I just spent an hour or so looking at the TV sets for sale at newegg.com. I've shopped with them for years when I go to buy something over the internet because they've never argued with me about returning a product if I'm not happy with it. Once they even upgraded the gadget to the latest model when they sent me the wrong version of something and I complained.
This is not the first time I've spent an hour or so at an online site looking and reviewing TV sets. I'm not any closer to buying one than I've ever been. Budget-wise I can only afford a new TV or a new computer. The economic crisis seems to favor the reduced prices on LCD TVs, but the tech advances I've been lusting for a decade or more is just now arriving on the consumer market.
I started lusting for a 64-bit computer more than ten years ago. There were a few 64-bit chips around then, but no 64-bit operating system. Then AMD came out with 64-bit chips, and Windows and Linux came out with 64-bit OSes, but there were no drivers written for the individual consumer, just enterprise services for huge conglomerates that had money up the ying-yang.
This summer Apple is supposed to upgrade their Leopard Operating System to Snow Leopard, and all of it will be 64-bit, drivers and all. I don't need this computer to be happy with myself. I need it to satisfy a frivolous whim. The most important of all true impulse buyer's motivations available for prime time. The big deal is that it won't cost me an arm and a leg like it would have when I first started lusting for this 64-bit system.
The other technical advance I've been waiting to drop in price has been a solid stated drive that replaces the standard platter-spinning hard drive devices. They are bigger and cheaper than they have ever been in their short history. The fetch and deliver rates are approaching the speeds of regular DRAM memory. Whatever I buy it's gonna be faster than anything I've ever bought before, and relatively inexpensive at that.
The biggest improvement will be the video part of it. Apple has changed over to the Nvidia chipset that's lots faster than the Intel motherboard graphics chipset. Now they're using a video card AND the motherboard graphics unit in tandem AND the CPU together due some new technology coming in the Snow Leopard 64-bit Operating System.
"Similarly, a feature called Open Computing Language (or OpenCL), will let any application tap into the vast gigaflops of GPU computing power previously available only to graphics applications. Snow Leopard will also raise the software limit on system memory up to a theoretical 16TB of RAM and introduce a new version of QuickTime optimized for modern audio and video formats."
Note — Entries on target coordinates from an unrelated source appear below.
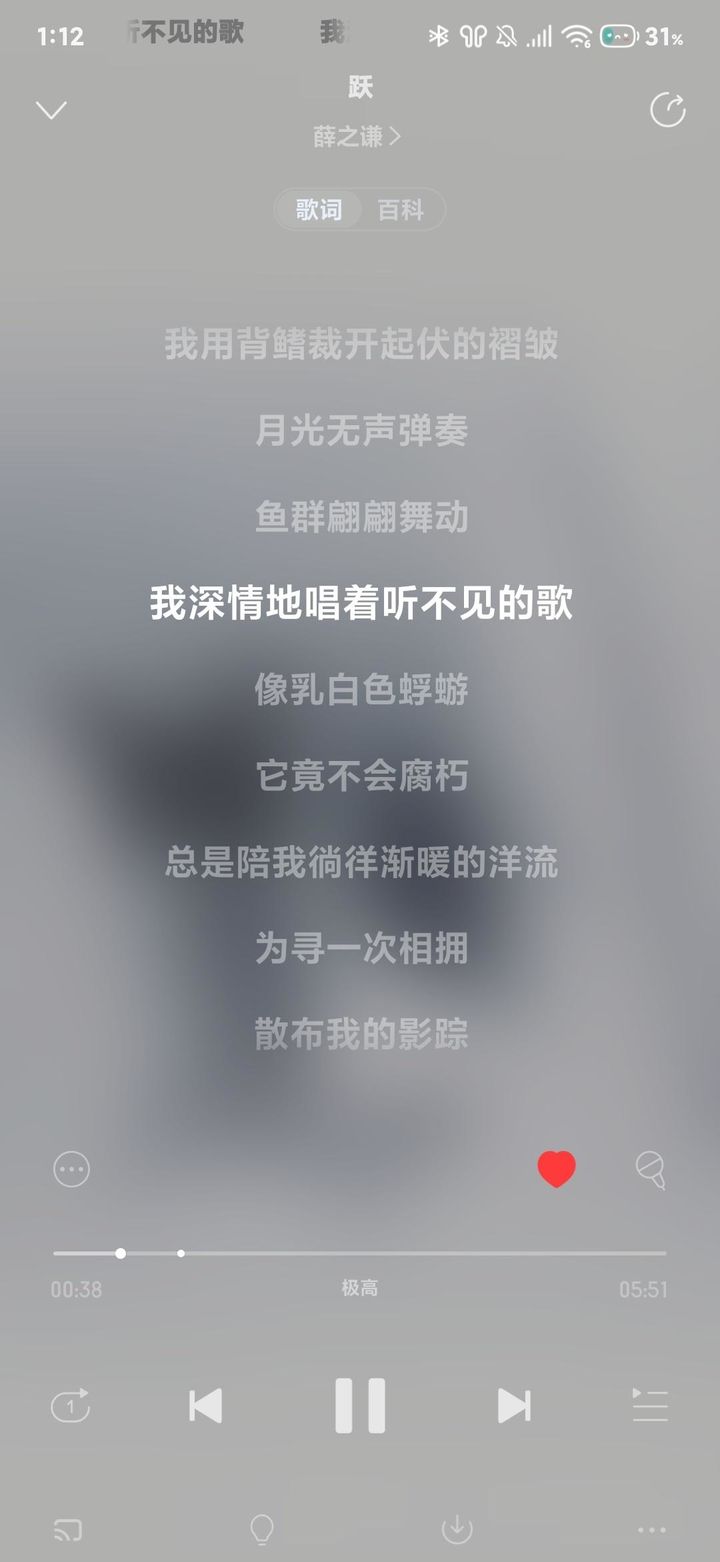
Task: Open the bottom three-dot menu
Action: 652,1530
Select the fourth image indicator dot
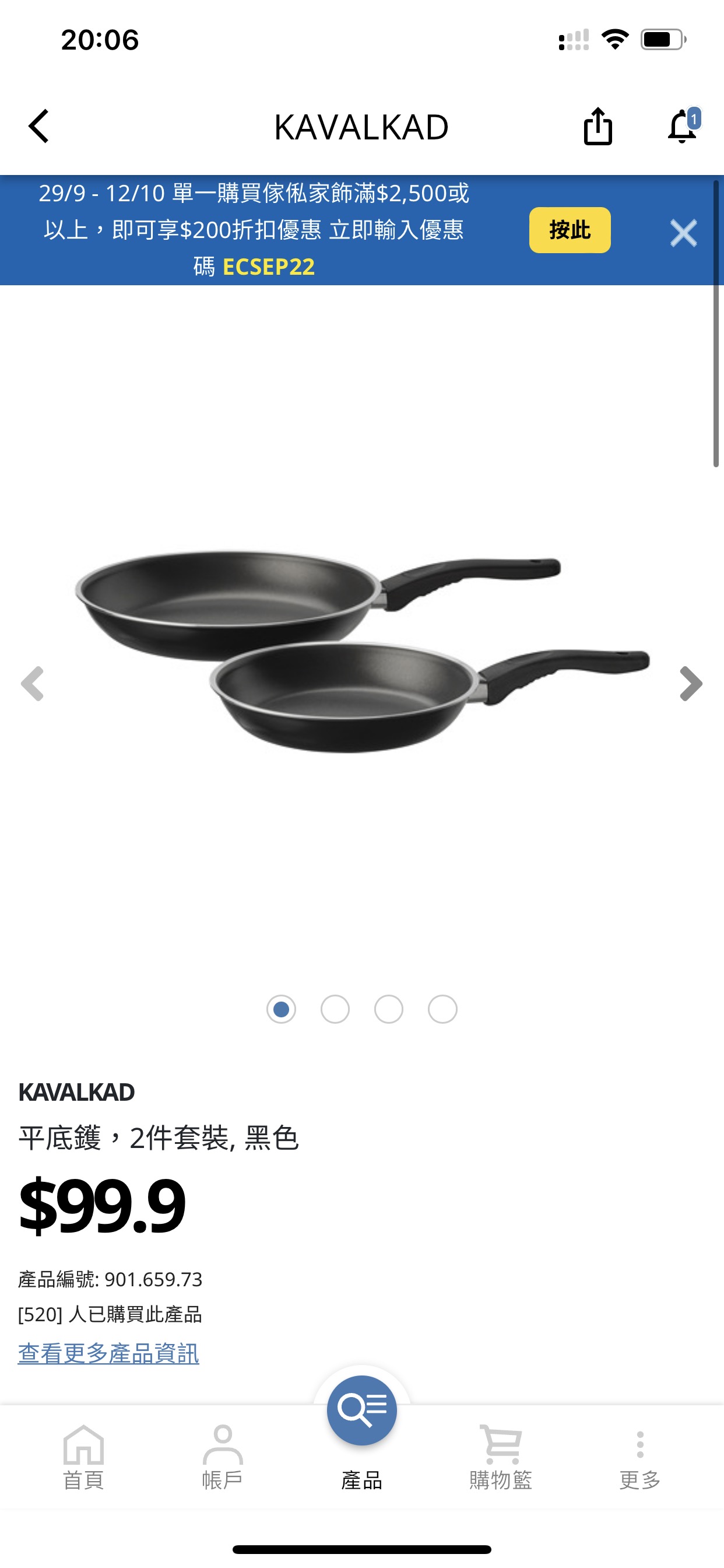The width and height of the screenshot is (724, 1568). [442, 1009]
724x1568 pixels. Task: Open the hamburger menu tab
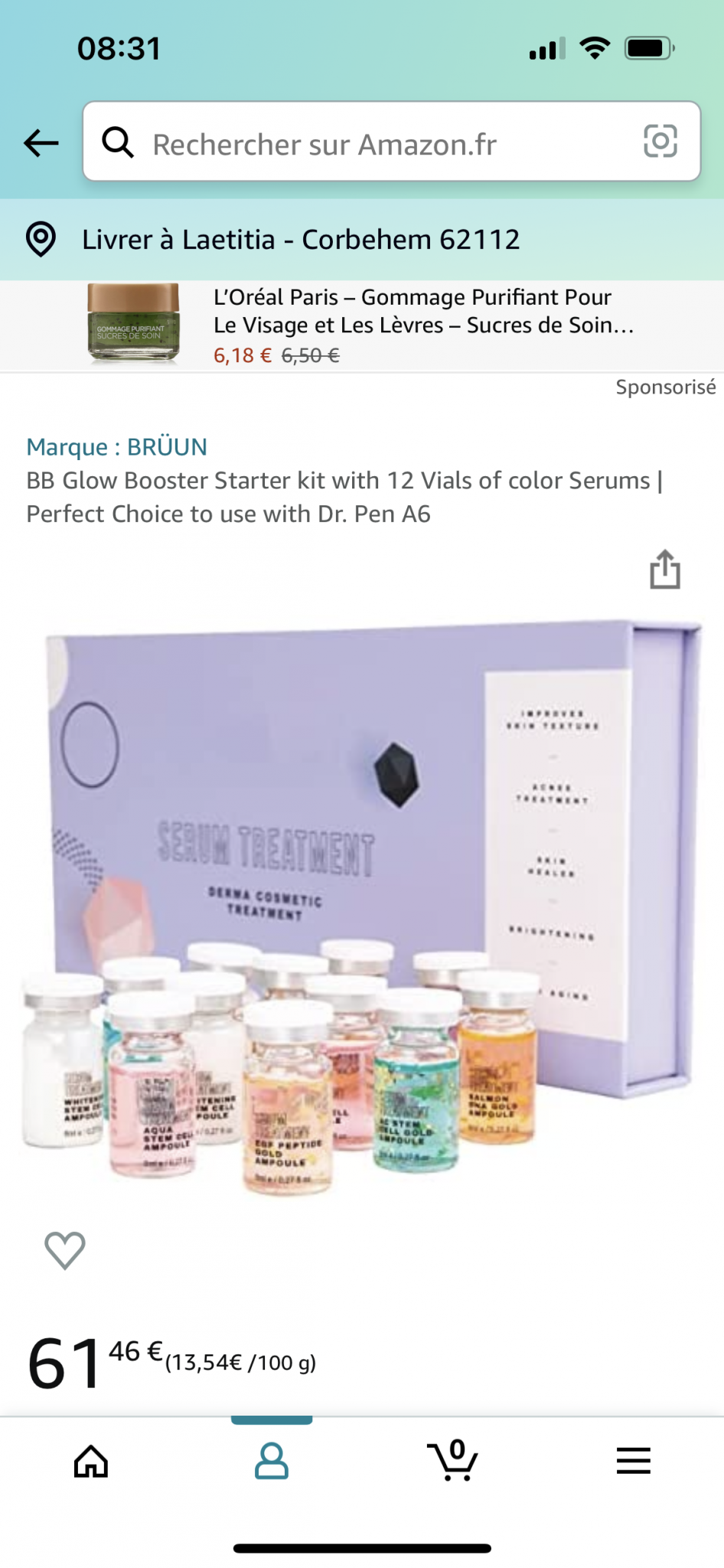point(634,1461)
http://www.appleinsider.com/articles/08/09/30/apple_to_unleash_first_builds_of_snow_leopard_since_wwdc.html
If this Open Computer Language works as advertised it will probably speed the graphics systems of most laptops up to the point that they can be used to play most video games right out of the box. Desktop systems appear to be going the way of all good things. If I understand this right, this new system level firmware will find and use any idle processor of any kind on the entire computer and it's peripherals to speed the graphics rendering up more than an order of magnitude or more. In my imagination I can envision the display manufacturers putting extra GPUs in the circuitry of the computer monitors and TV sets themselves just to advertise that you can speed things up just by buying their product instead. Why would they not? That plays directly into some people's "need for speed". I have a little bit of this speed need. I just can't afford it.